Data records:
----------

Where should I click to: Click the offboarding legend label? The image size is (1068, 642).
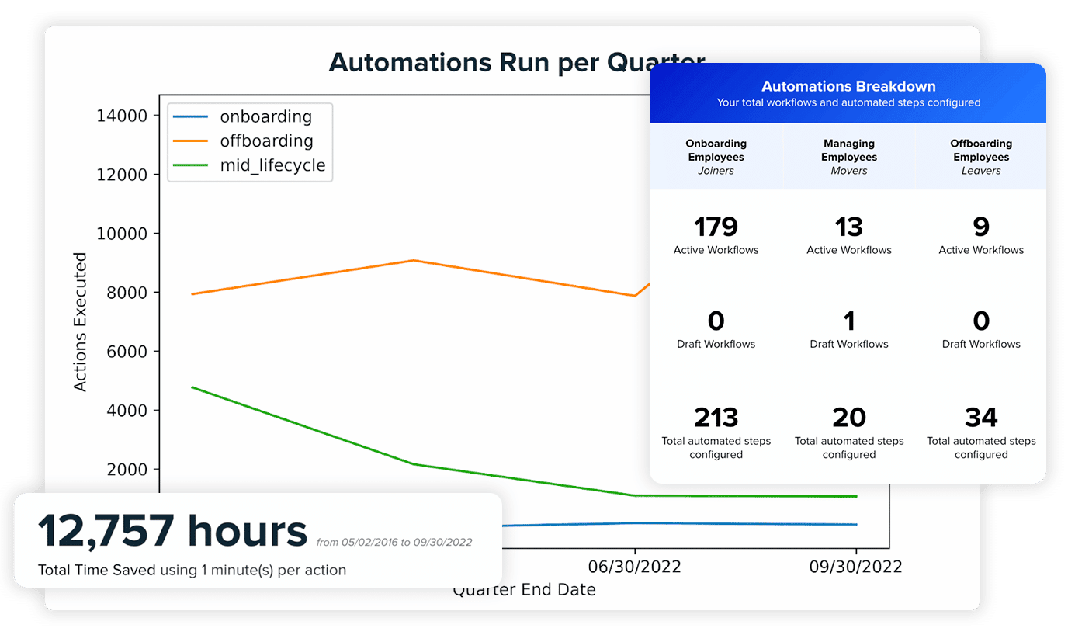point(266,141)
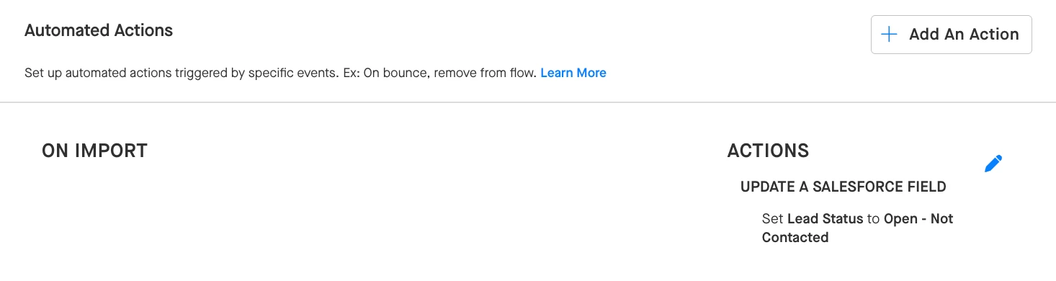Click the ACTIONS column heading

[768, 151]
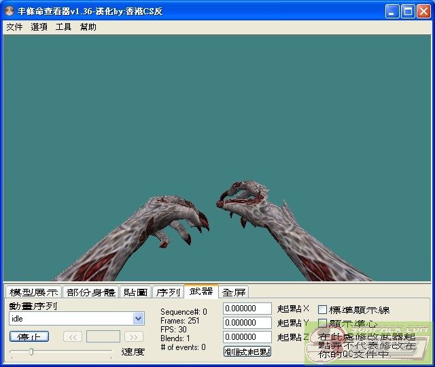Maximize the model viewer window
Image resolution: width=435 pixels, height=367 pixels.
[408, 11]
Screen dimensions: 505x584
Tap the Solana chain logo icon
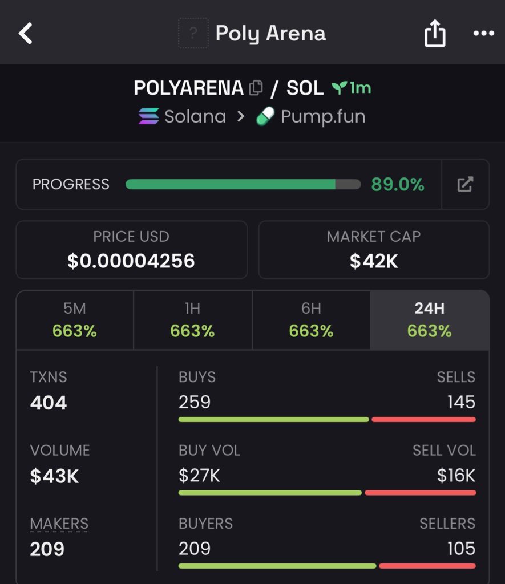(149, 117)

----------

What you should do: Repeat the entries exactly. Any picture is to be left out.

Solution for this problem:
Where should I click to: Click the offboarding legend label? The image size is (1068, 642).
point(266,141)
Click the ACTIONS column heading

[768, 151]
Maximize the model viewer window
Image resolution: width=435 pixels, height=367 pixels.
[408, 11]
Screen dimensions: 505x584
Tap the Solana chain logo icon
(149, 117)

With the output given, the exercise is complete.